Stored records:
◇ ◇ ◇ ◇
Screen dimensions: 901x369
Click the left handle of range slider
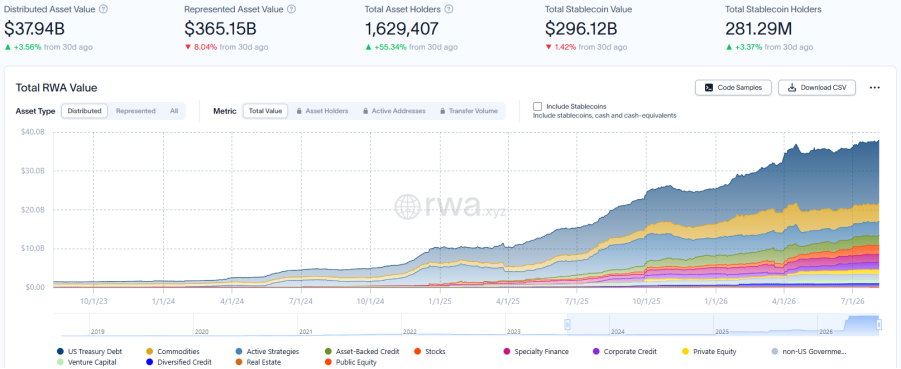coord(568,325)
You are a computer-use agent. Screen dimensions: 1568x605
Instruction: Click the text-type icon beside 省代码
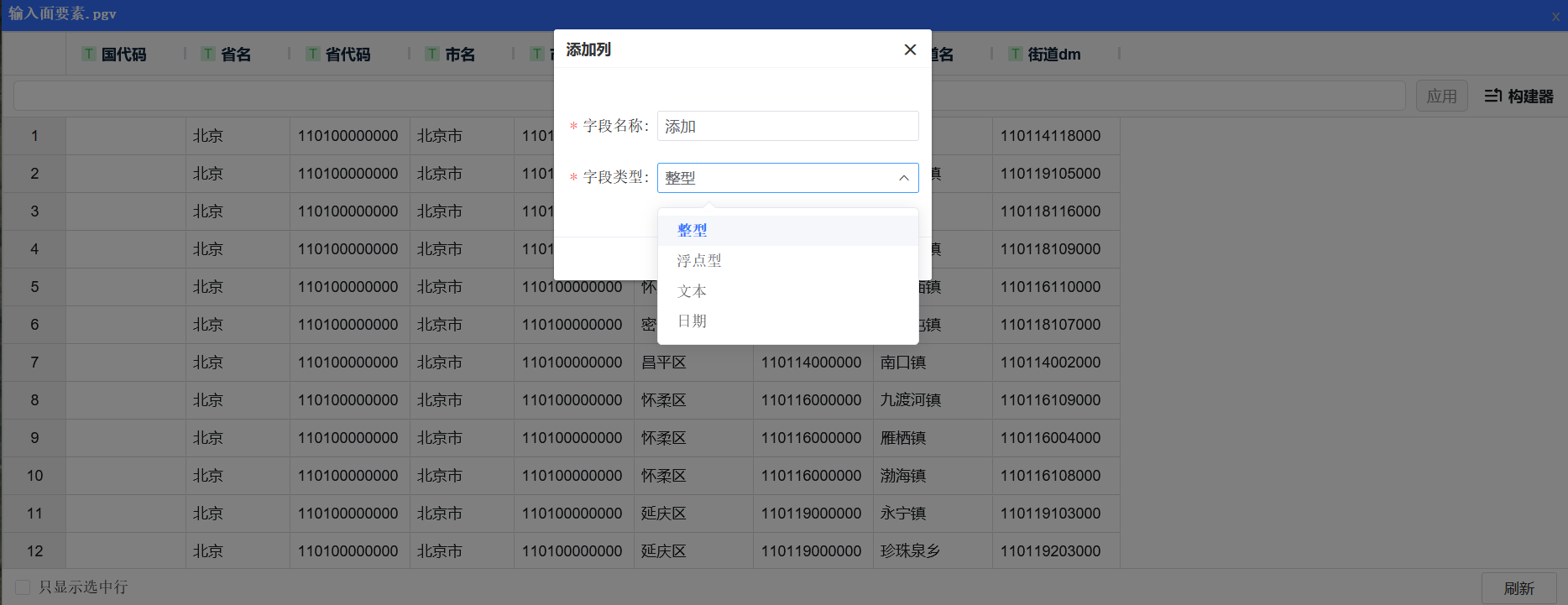(x=312, y=54)
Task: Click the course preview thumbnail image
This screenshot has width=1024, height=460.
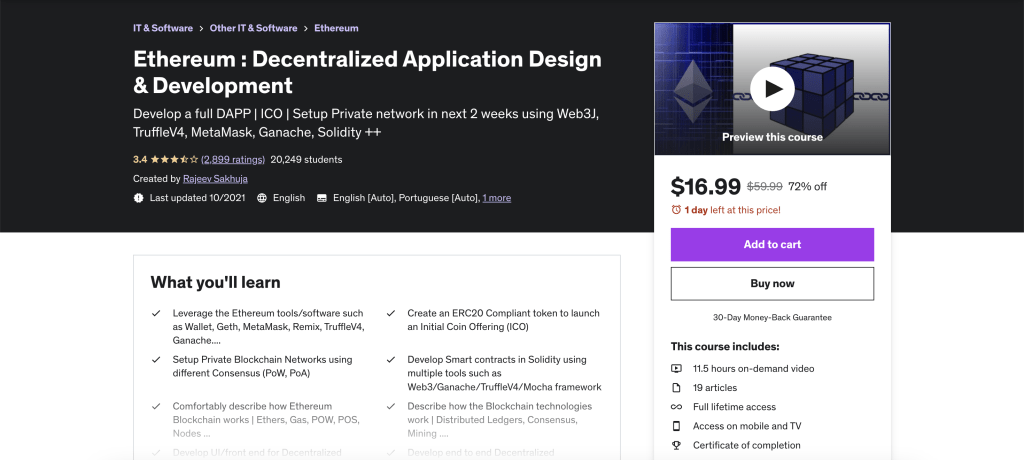Action: (x=772, y=89)
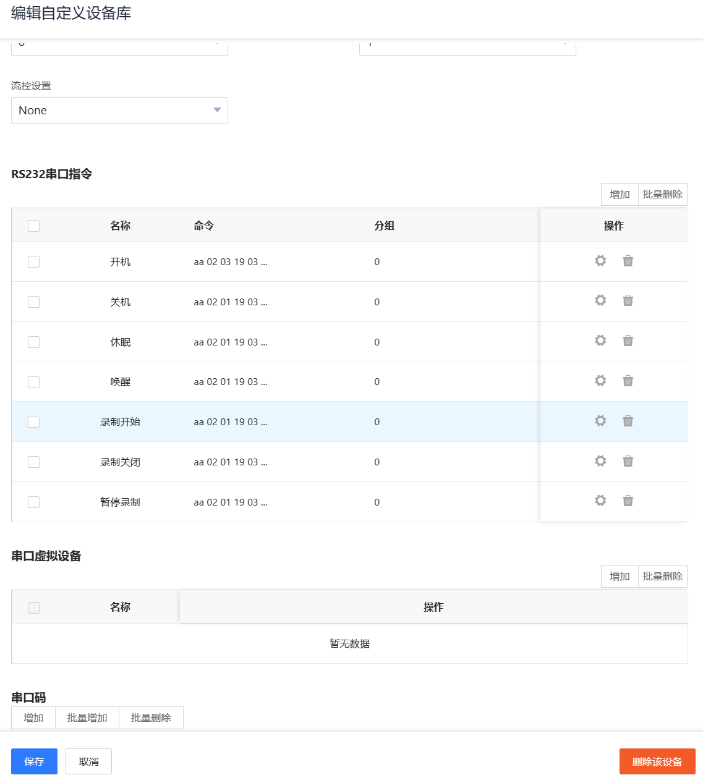Click 批量删除 in 串口虚拟设备 section
Image resolution: width=703 pixels, height=775 pixels.
pyautogui.click(x=662, y=576)
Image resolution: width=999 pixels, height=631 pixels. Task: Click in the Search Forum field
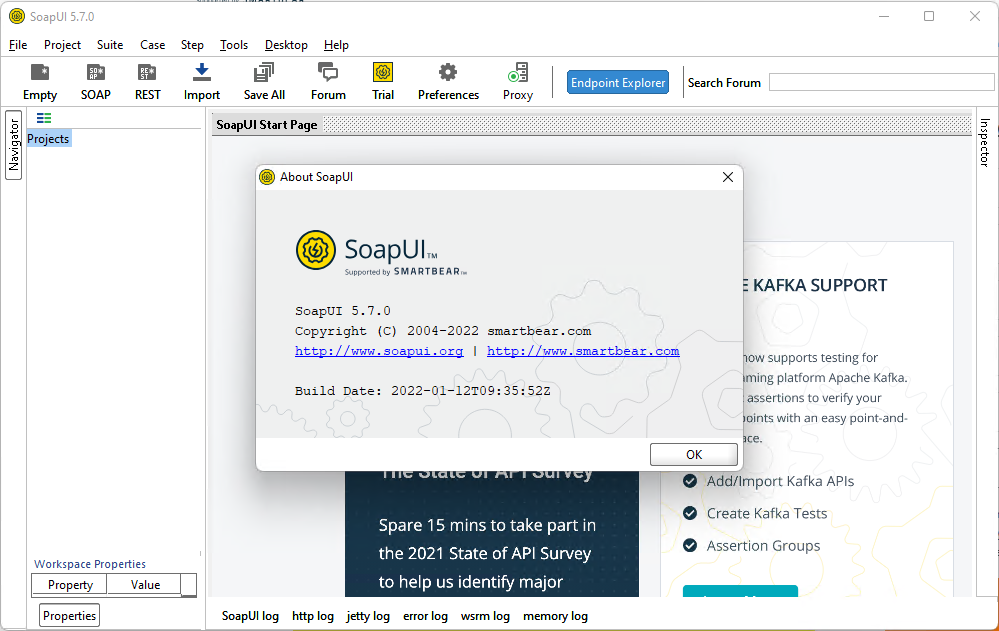point(881,83)
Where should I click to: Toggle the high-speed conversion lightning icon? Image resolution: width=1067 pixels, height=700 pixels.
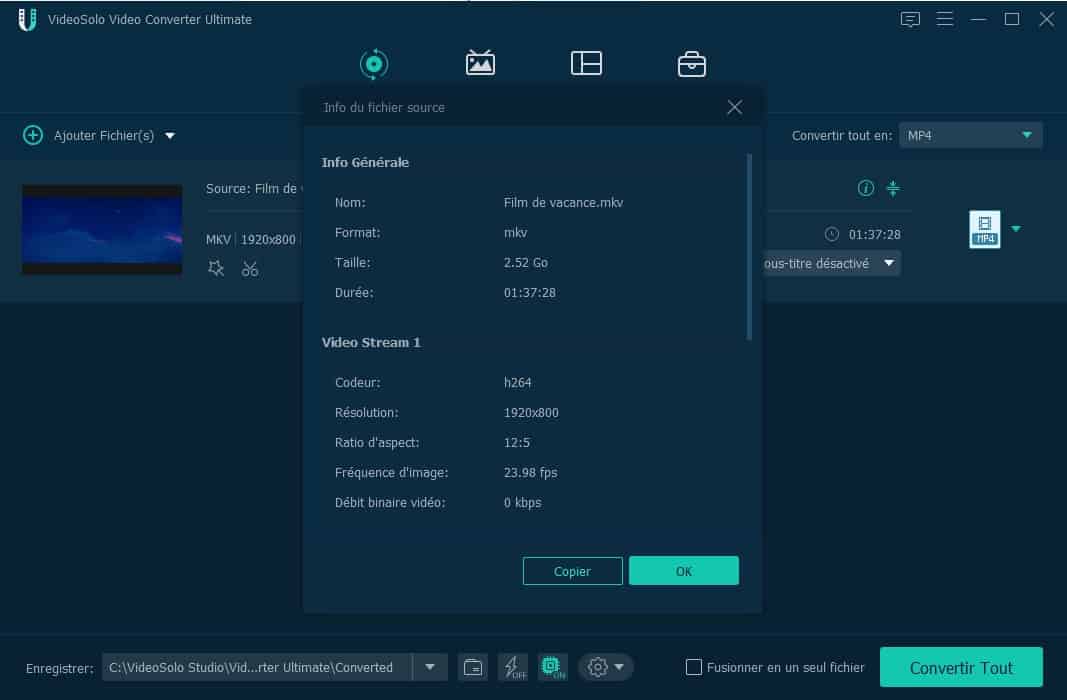coord(513,667)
◇ ◇ ◇ ◇
HOW TO COMPLETE THIS TASK |
In the records above, find the line containing "Instruction: Click the", then write out exactly that line and every later one through the last, omitting pictures.

ANSWER BELOW |
Instruction: Click the text-type icon beside 省代码
(x=312, y=54)
Task: Click the course preview thumbnail image
This screenshot has width=1024, height=460.
Action: (x=772, y=89)
Click 批量删除 in 串口虚拟设备 section
Image resolution: width=703 pixels, height=775 pixels.
pyautogui.click(x=662, y=576)
Image resolution: width=999 pixels, height=631 pixels. Task: Click in the Search Forum field
point(881,83)
Where should I click to: Toggle the high-speed conversion lightning icon? Image resolution: width=1067 pixels, height=700 pixels.
coord(513,667)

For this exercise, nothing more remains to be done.